◆ Problem 1 ◆
In the XGBoost absolute-error thread, transcribe the passage that begins at the words "How does it" and stops after "in this case)".
◆ Problem 2 ◆
Answer these questions from the XGBoost absolute-error thread:
(a) What two reasons does the question give for XGBoost not allowing absolute error as an objective function in the past?
(b) What does the answer say XGBoost uses the second derivative as?
(c) Besides a smooth version of the L1 loss, which smooth loss function does the answer name?
◆ Problem 3 ◆
Continue the XGBoost absolute-error thread from where it stops.

◆ Text section ◆
--------------------------------

How does XGBoost use MAE as objective function?

535 views Asked by At

XGBoost did not allow to use absolute error as objective function in the past since it is a non-differentiable function and its Hessian is equal to 0. However, it does allow to use it now (https://xgboost.readthedocs.io/en/stable/parameter.html).

How does it do it and how can I define non-differentiable custom objective functions?

I've tried to implement it as simply:

def absolute_error(predt, dtrain):
    y_true = dtrain.get_label()
    errors = y_true - predt
    grad = -1.0 * np.sign(errors)  # Gradient (negative of the sign of the error)
    hess = np.zeros_like(y_true)  # Hessian (constant, 0, in this case)
    return grad, hess

But it obviously does not work

1

There are 1 answers

2
Sandipan Dey On

As described here and here, the absolute error or L1 loss function is not continuously twice differentiable. XGBoost uses the second derivative is used as a denominator in the leaf weight, hence a constant 0 as the Hessian does not work.

We can use a smooth version of the L1 loss instead (as shown below) or some other smooth Loss functions as Huber-loss, which gets rid of the discontinuity at 0 and in the nbd.

enter image description here

def absolute_error_obj(alpha):
    def absolute_error(labels, predt):
        x = predt - labels
        grad = np.sign(x)

--------------------------------

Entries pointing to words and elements

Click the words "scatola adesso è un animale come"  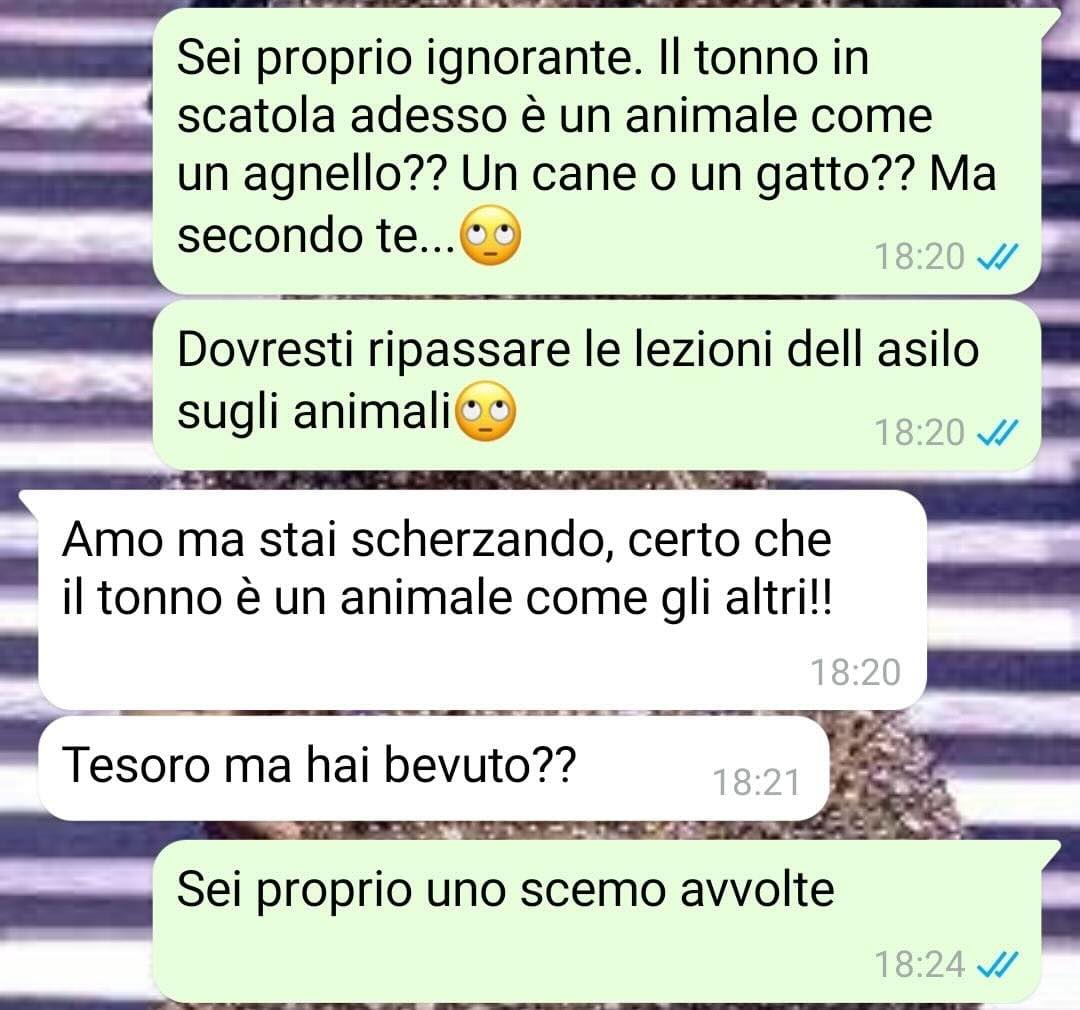pyautogui.click(x=555, y=116)

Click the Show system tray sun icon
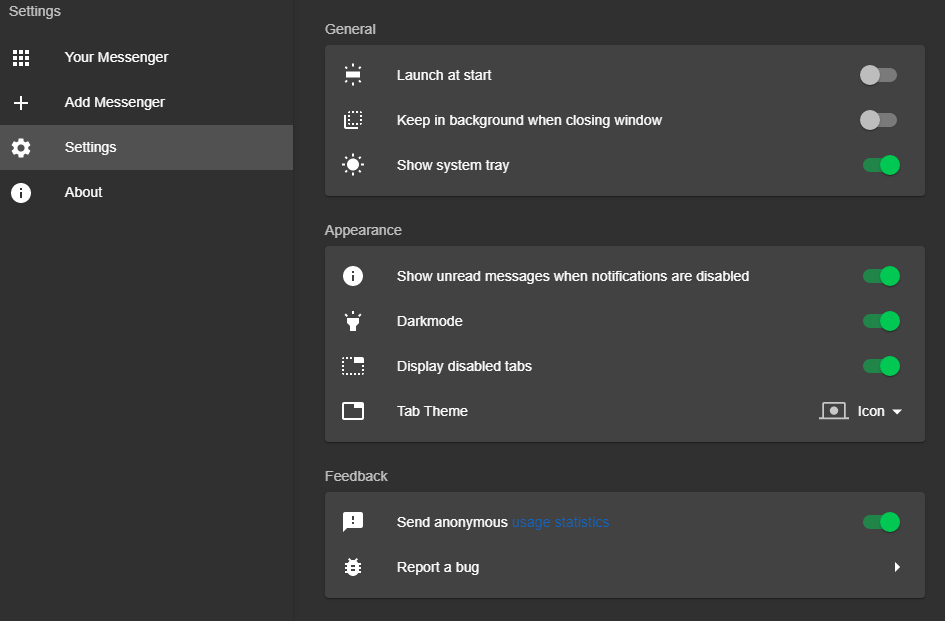tap(353, 165)
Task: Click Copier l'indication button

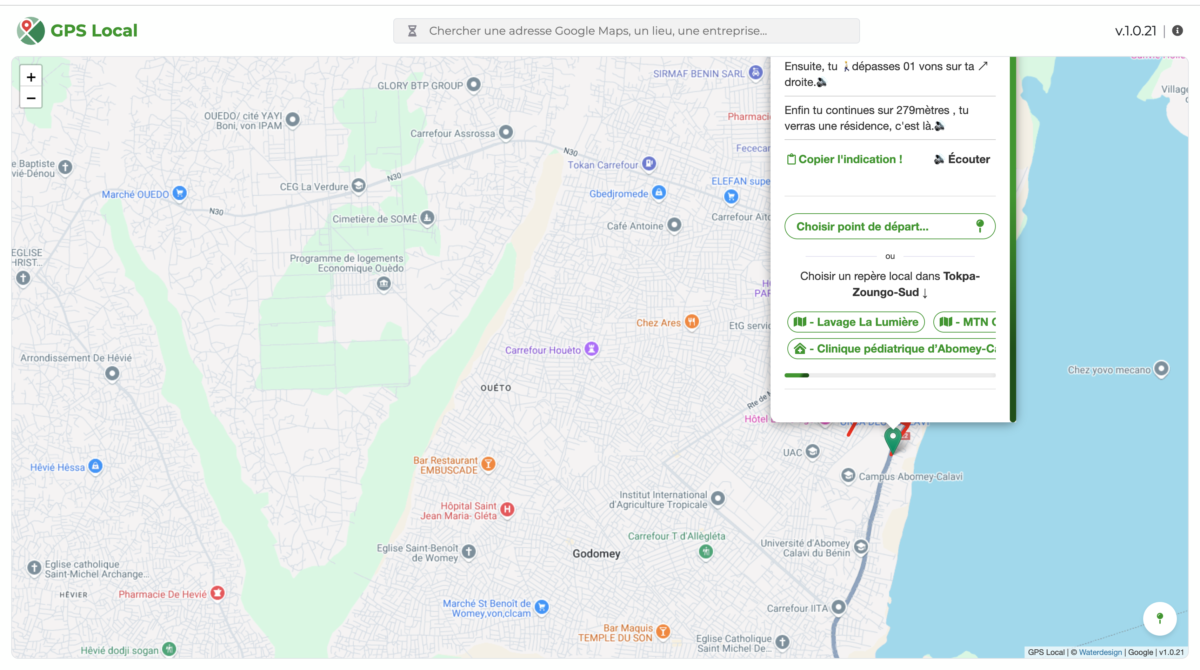Action: 844,158
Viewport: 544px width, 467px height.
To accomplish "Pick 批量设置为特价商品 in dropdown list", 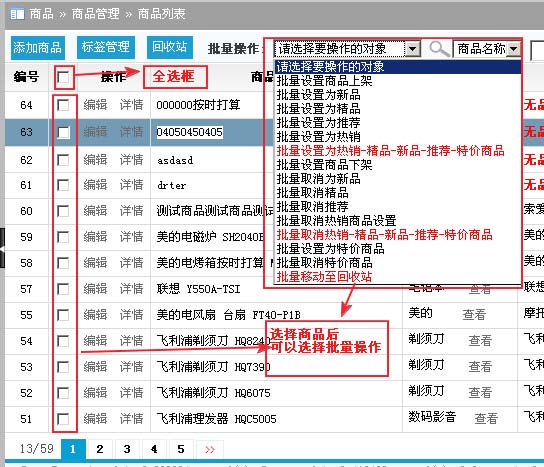I will 330,249.
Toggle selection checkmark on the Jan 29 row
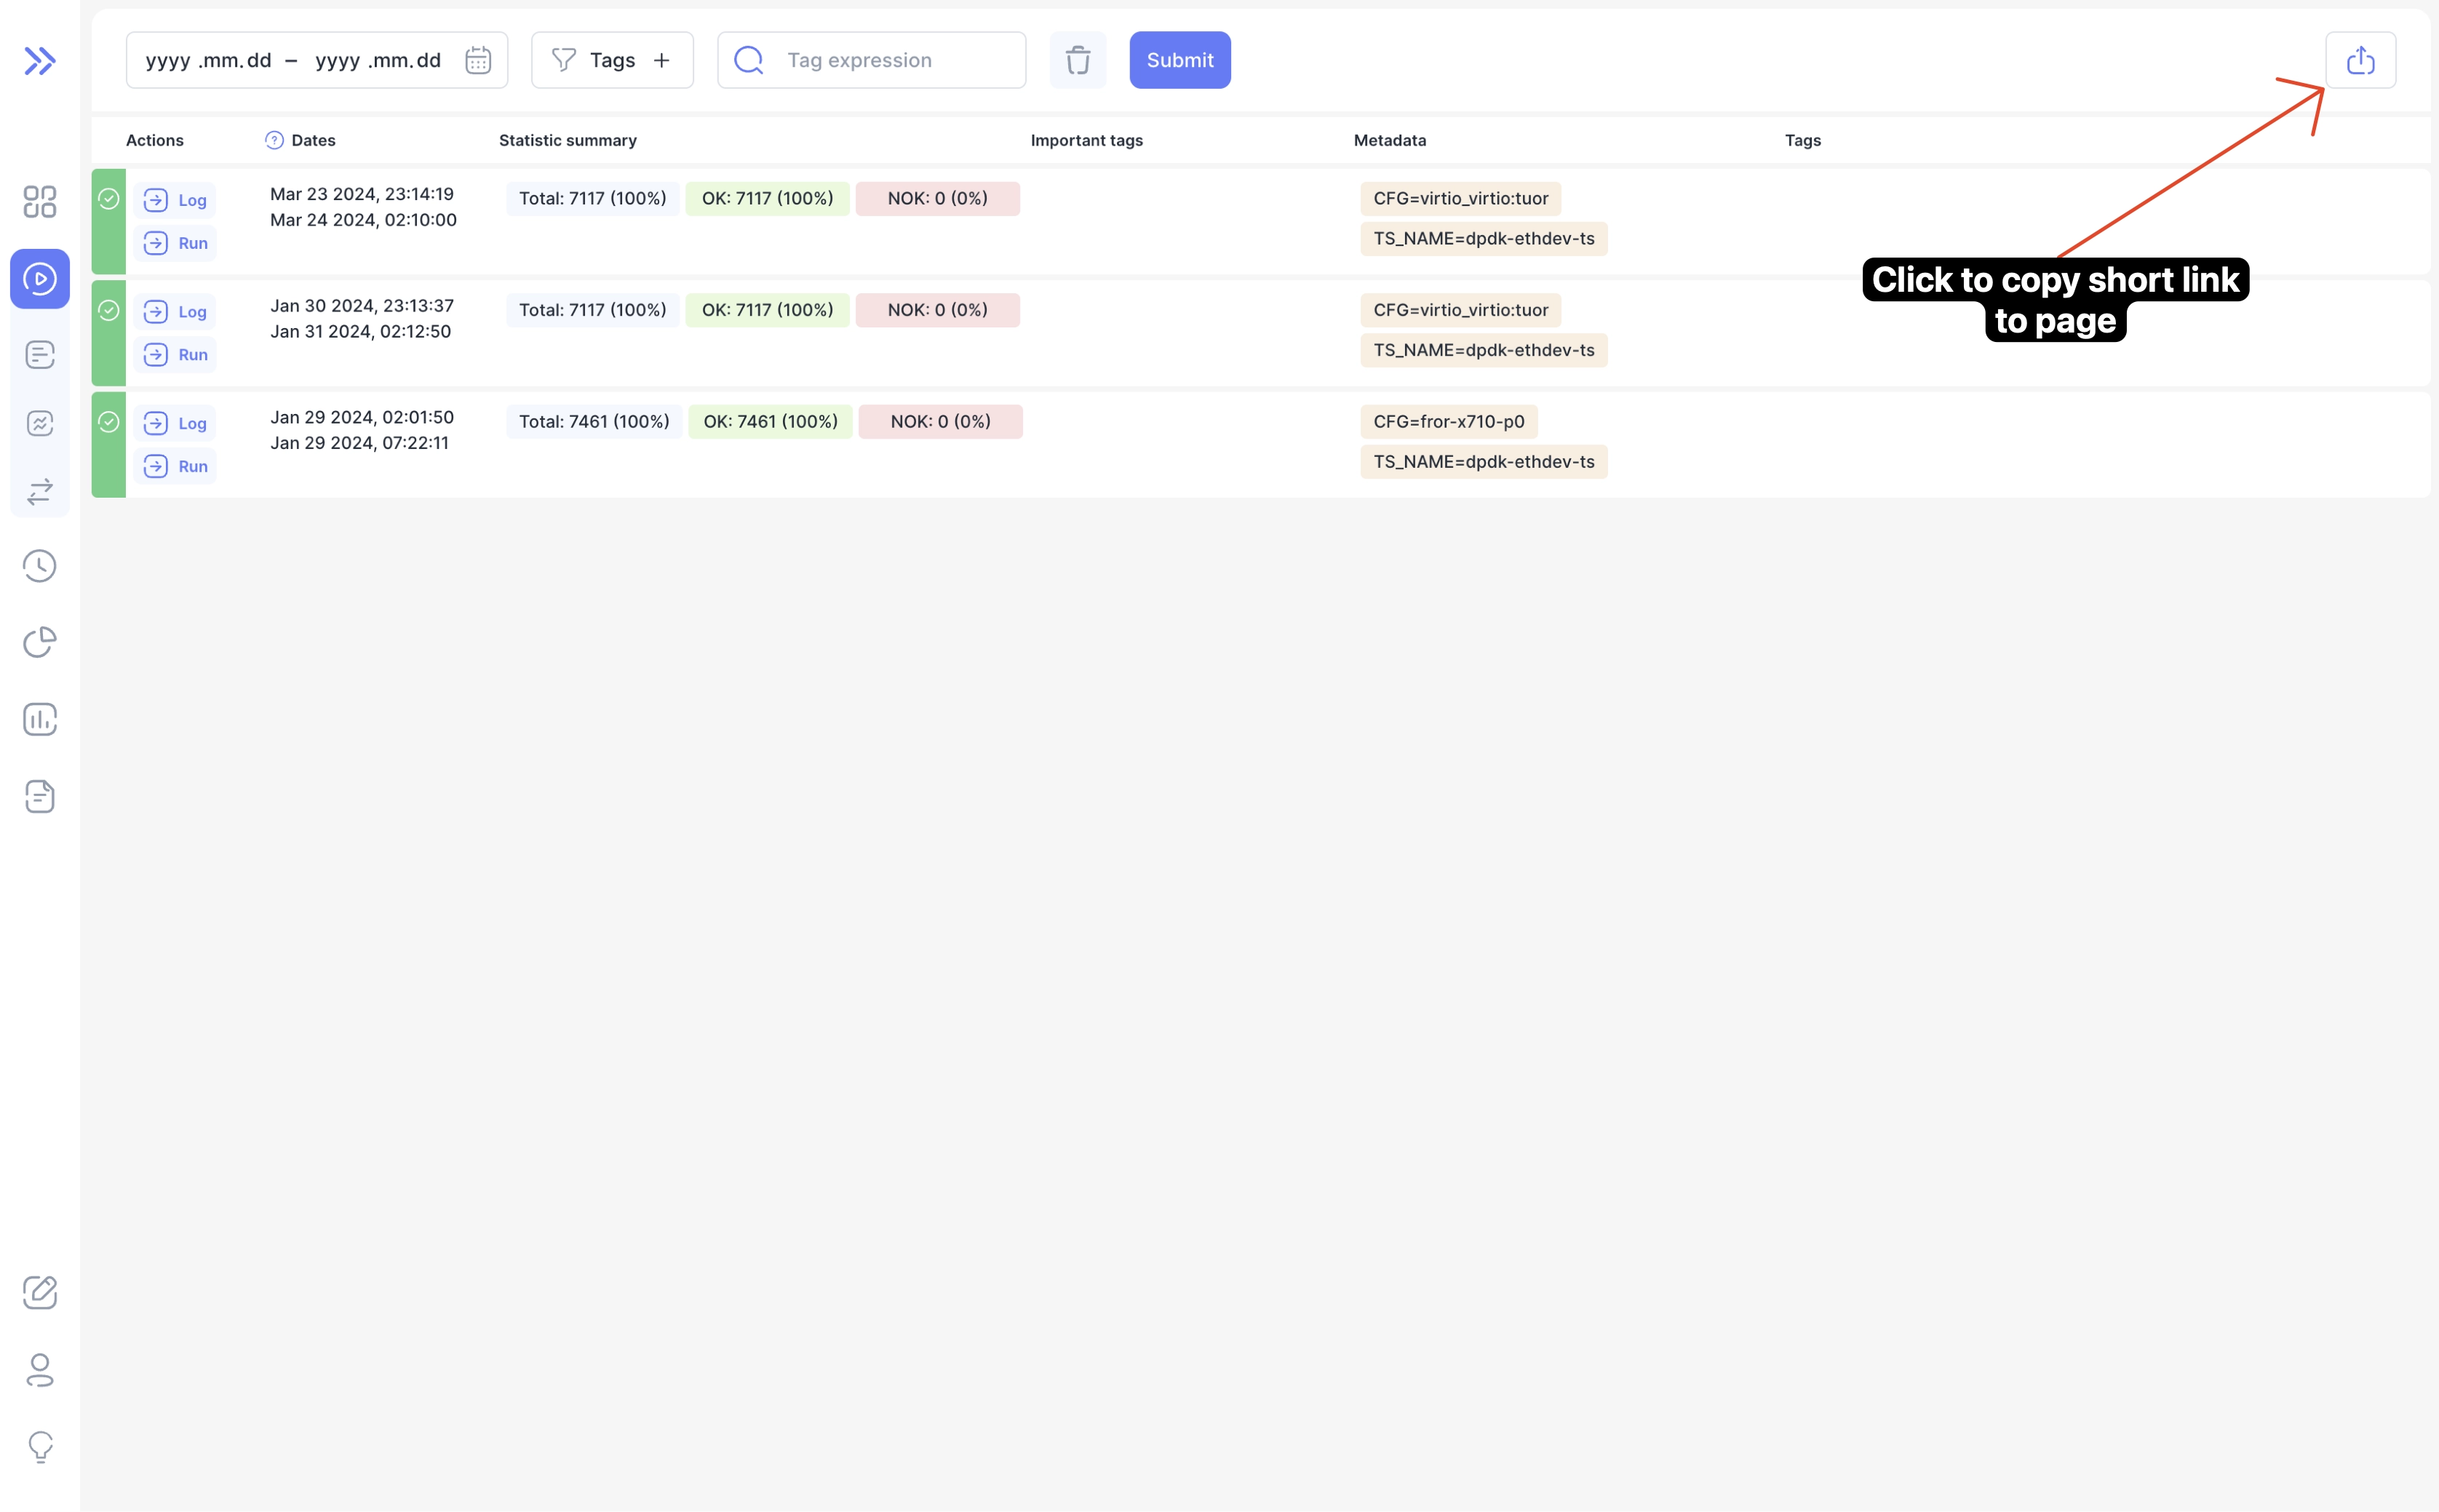Image resolution: width=2439 pixels, height=1512 pixels. click(108, 422)

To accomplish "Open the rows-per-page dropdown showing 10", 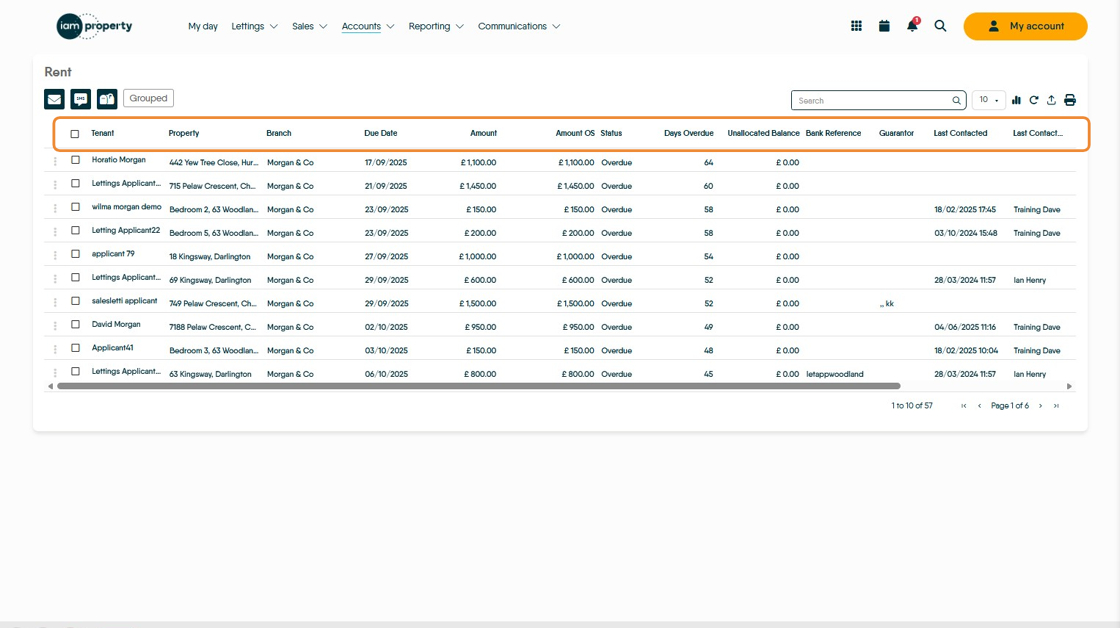I will tap(988, 100).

--------------------------------

◆ Output 1 ◆
How does it do it and how can I define non-differentiable custom objective functions?

I've tried to implement it as simply:

def absolute_error(predt, dtrain):
    y_true = dtrain.get_label()
    errors = y_true - predt
    grad = -1.0 * np.sign(errors)  # Gradient (negative of the sign of the error)
    hess = np.zeros_like(y_true)  # Hessian (constant, 0, in this case)

◆ Output 2 ◆
(a) It is a non-differentiable function, and its Hessian is equal to 0.
(b) A denominator in the leaf weight.
(c) Huber loss.

◆ Output 3 ◆
        grad[np.abs(x) < alpha] = 2/alpha*x[np.abs(x) < alpha]
        hess = np.zeros_like(labels) 
        hess[np.abs(x) < alpha] = 2/alpha
        return grad, hess
    return absolute_error

This works, as demonstrated with the diabetes dataset, since the loss function decreases over time and converges.

from sklearn.datasets import load_diabetes
import numpy as np
import matplotlib.pylab as plt
X, y = load_diabetes(return_X_y=True)
reg = xgb.XGBRegressor(tree_method="hist", objective=absolute_error_obj(75))
reg.fit(X, y, eval_set=[(X, y)])

enter image description here

The next figure shows the scatter plot of the actual values and the predicted values for the target variable y.

ypred = reg.predict(X)
plt.scatter(y, ypred)
plt.show()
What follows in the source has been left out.